→ **Exercise passage**
What I enjoy the most is the fact that there are so many different aspects of the course that you aren’t entirely sure of, but with the hands-on experience and the classroom experience with our instructors, they make sure that you are prepared for whatever may come your way. What I’m enjoying most about the Medical Assisting program is the fact that we actually get to work on our peers. So if there’s something that we aren’t too sure about, then our instructors will demonstrate how we’re supposed to do it. They’ll walk us through every step of the way. If we have any questions, they work with us and they help us out.
When we were doing our phlebotomy module, we were doing blood draws. And one thing that I really enjoyed was that Ms. Denny would stand there with you and she would make sure that you were doing everything you possibly can to make sure that your patient is at their most comfortable. That’s how basically every single module has been. They’re very focused on you as a person. It’s not an experience that I’ve had very often, even in my work experience, I’ve never had a manager just be there with me, where if I had questions, they would answer it. Most people, they’ll just throw you out to the wolves and say, Good luck, figure it out.
What do you find most challenging?
What I struggled with was the fast-paced course. I wasn’t entirely too sure how it was going to be at first, but once I got into a groove, I figured it out. It cut me the first module. Other than that, I would say just learning all the medical terminology and remembering it and finding a way that works for you for studying.
What gets you through the hard times at school?
I’ve made a few friends at school, and I didn’t intend on making friends. I was mainly there just to be there. Then after my first module, I actually talked to my brother and I got him to enroll in the Medical Assisting program. So I had family support as well.
How would you describe the culture at Carrington?
It honestly feels like you’re part of a family. It’s not like most colleges or even high schools where you’ll see people that you’ve never met and you won’t say hi to any of them. When you go there, if someone says hi to you, it’s in a warm, welcoming manner, and it makes you want to say hi back. And then you have conversations with the people. It’s been my experience that I’ve even had conversations with the Pharmacy Technology students. And that’s not usual for me because I’m not a very outgoing person where I’ll go out and have conversations with just anyone. But that’s really helped me out. At Carrington, I’ve opened up more, to the point where I will have a conversation with just about anyone.
What was/is your extern like?

→ **Tasks to perform**
1 > Answer these questions from the student interview.
(a) During which module were the students doing blood draws?
(b) Whom did the speaker get to enroll in the Medical Assisting program?
(c) Students from which other program has the speaker had conversations with?
2 > Write out the student interview word for word, from "What gets you" to "culture at Carrington?".

Stored items from a collection
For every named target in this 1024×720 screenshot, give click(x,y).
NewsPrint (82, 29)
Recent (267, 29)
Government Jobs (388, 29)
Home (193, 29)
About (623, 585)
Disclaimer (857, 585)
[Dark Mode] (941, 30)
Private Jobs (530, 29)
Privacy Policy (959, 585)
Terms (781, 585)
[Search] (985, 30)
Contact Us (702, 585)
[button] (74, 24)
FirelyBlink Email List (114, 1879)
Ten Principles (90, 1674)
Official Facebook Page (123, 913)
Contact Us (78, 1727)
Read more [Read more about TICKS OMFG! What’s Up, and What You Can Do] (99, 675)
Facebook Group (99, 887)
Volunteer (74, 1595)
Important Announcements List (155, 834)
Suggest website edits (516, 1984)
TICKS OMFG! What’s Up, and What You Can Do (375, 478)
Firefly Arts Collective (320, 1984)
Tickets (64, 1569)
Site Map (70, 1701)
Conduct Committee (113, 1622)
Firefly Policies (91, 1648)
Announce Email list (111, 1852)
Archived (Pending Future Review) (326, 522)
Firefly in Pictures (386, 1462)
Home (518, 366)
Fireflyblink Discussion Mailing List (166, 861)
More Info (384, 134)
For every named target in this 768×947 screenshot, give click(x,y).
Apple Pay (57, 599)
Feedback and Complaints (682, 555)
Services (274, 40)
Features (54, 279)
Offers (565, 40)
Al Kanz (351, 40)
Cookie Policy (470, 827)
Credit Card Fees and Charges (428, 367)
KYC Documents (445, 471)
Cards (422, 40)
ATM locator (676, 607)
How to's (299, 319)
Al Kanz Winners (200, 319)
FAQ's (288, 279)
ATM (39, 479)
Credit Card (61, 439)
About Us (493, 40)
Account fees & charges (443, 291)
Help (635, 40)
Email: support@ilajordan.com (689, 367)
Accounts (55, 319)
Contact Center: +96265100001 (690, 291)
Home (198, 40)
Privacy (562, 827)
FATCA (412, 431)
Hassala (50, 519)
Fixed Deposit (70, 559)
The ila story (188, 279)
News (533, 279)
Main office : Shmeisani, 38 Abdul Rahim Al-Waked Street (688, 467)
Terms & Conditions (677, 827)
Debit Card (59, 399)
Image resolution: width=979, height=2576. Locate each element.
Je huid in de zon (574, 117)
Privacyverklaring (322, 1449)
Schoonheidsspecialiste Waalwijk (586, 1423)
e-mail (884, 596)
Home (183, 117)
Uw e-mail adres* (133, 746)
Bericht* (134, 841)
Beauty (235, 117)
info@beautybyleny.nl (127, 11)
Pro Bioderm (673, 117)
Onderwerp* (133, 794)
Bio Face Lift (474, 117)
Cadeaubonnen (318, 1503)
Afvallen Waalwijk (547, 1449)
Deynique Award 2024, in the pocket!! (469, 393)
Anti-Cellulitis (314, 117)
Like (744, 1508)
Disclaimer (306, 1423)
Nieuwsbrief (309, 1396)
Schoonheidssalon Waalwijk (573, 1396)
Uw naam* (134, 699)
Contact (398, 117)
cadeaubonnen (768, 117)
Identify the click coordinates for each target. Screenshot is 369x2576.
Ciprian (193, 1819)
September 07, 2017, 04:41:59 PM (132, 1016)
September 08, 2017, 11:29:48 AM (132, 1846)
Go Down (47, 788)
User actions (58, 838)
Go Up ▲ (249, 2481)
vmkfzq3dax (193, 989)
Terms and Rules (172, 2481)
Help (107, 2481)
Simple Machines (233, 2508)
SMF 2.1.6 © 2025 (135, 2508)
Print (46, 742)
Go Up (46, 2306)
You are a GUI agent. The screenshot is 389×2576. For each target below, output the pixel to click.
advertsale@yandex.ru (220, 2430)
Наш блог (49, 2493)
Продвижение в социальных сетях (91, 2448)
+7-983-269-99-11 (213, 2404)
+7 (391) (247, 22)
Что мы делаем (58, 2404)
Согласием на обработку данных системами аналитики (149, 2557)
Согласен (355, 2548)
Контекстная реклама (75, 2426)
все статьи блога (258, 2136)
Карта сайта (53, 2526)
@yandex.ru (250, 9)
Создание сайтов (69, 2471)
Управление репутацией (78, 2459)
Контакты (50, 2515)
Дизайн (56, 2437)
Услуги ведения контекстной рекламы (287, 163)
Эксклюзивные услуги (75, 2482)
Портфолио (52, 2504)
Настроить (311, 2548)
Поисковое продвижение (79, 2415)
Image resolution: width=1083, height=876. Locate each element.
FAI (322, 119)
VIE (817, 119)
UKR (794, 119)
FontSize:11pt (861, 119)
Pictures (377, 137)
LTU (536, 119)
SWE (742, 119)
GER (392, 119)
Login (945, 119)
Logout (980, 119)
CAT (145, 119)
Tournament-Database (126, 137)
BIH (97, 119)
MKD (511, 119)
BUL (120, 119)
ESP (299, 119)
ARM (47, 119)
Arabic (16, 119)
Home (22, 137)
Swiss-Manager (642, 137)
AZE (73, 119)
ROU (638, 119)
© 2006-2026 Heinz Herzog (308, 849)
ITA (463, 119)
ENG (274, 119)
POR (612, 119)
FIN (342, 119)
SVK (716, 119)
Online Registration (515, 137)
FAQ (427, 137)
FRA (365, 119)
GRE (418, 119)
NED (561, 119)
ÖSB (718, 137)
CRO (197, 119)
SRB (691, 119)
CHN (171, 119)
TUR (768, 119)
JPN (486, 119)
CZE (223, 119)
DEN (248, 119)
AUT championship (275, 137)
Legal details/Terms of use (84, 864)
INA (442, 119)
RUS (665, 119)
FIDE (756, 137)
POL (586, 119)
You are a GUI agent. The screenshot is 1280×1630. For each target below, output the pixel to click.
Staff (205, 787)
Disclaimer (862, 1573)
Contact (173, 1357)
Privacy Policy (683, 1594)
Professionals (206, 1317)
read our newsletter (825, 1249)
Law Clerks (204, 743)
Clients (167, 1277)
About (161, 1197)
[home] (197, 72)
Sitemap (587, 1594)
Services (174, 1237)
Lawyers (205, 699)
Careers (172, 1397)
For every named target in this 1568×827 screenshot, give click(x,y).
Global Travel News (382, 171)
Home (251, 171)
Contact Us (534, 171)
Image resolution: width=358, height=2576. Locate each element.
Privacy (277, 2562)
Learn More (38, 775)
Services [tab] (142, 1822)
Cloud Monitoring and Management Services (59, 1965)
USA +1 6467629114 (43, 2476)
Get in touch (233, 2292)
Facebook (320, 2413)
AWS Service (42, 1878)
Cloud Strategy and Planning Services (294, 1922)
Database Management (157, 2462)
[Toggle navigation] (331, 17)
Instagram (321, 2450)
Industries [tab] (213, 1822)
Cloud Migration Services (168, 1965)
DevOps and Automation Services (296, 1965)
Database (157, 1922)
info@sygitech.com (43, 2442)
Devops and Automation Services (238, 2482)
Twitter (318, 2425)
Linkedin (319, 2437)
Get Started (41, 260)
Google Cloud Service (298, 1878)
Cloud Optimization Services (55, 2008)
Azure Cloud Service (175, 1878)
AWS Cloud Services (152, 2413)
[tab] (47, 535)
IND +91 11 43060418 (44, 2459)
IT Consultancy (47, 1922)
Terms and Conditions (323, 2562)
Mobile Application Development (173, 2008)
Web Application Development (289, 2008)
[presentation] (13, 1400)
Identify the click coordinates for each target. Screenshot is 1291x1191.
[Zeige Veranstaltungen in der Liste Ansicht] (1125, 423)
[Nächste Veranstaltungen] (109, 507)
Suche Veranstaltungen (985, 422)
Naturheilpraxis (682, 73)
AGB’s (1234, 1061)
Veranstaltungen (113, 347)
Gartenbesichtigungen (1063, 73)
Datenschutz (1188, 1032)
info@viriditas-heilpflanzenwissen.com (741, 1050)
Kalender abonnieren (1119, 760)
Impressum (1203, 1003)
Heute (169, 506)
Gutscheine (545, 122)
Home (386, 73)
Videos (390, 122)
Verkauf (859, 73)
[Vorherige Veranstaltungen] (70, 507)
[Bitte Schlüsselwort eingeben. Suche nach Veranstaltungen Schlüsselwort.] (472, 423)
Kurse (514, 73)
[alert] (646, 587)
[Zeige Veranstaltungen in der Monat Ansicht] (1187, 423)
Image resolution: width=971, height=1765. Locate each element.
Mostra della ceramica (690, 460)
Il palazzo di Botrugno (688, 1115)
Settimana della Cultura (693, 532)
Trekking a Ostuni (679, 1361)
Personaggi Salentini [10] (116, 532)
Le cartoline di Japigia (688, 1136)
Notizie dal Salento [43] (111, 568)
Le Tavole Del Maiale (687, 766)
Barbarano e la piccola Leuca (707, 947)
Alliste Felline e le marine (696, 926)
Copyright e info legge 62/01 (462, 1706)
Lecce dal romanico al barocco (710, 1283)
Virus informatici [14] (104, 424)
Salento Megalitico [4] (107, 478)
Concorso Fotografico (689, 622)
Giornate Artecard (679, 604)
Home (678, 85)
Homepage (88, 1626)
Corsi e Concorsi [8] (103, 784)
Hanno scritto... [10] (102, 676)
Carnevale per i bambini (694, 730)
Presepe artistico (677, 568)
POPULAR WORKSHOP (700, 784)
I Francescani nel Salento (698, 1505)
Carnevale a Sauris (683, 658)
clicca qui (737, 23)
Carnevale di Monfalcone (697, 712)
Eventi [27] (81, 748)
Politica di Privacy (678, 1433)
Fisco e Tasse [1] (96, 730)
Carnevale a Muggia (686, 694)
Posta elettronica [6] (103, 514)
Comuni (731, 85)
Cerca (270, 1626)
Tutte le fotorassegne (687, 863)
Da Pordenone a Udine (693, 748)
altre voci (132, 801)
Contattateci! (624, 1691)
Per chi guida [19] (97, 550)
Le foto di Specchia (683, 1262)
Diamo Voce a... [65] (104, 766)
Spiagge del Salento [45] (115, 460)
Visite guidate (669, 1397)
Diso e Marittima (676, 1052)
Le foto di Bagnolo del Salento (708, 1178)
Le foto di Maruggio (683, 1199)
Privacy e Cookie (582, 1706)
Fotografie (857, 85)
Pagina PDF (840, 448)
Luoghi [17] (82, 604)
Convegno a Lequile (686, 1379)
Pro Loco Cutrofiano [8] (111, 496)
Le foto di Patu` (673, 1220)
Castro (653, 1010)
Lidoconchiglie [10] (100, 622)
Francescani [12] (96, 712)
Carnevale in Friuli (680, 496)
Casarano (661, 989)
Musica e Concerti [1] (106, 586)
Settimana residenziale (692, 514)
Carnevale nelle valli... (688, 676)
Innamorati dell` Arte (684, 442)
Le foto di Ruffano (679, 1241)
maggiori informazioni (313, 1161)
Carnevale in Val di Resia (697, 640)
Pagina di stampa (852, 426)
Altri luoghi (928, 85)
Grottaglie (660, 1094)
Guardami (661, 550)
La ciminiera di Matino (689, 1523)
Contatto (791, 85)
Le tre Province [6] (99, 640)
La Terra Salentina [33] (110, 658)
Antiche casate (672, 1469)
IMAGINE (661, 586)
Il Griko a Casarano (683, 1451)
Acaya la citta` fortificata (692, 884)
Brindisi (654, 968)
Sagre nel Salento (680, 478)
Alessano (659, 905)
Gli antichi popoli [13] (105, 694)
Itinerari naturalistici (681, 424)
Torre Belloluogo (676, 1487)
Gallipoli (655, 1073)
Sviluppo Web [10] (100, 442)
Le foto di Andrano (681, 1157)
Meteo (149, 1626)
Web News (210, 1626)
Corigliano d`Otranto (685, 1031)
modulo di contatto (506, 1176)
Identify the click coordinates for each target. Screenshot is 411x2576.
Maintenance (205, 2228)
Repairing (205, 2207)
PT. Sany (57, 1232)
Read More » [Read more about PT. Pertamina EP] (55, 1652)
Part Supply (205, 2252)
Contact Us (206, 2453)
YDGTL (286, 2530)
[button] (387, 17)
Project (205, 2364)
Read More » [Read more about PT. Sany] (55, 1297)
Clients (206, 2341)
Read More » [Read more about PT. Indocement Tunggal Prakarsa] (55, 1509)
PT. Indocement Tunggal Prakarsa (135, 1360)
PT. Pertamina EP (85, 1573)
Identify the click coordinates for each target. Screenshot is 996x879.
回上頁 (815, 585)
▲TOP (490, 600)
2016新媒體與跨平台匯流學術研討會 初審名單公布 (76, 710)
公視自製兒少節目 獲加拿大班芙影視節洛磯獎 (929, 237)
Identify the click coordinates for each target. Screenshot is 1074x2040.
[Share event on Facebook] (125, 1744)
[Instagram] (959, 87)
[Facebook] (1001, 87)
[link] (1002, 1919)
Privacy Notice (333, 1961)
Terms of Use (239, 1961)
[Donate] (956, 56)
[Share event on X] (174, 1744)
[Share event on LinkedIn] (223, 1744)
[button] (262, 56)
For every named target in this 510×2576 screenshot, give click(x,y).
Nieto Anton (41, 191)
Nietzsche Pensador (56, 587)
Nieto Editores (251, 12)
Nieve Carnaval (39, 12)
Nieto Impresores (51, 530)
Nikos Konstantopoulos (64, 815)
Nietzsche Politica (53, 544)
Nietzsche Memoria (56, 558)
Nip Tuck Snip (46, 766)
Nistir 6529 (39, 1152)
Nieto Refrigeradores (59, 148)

→ **Answers to the exercise**
1 >
(a) The phlebotomy module.
(b) The speaker's brother.
(c) The Pharmacy Technology program.

2 >
What gets you through the hard times at school?
I’ve made a few friends at school, and I didn’t intend on making friends. I was mainly there just to be there. Then after my first module, I actually talked to my brother and I got him to enroll in the Medical Assisting program. So I had family support as well.
How would you describe the culture at Carrington?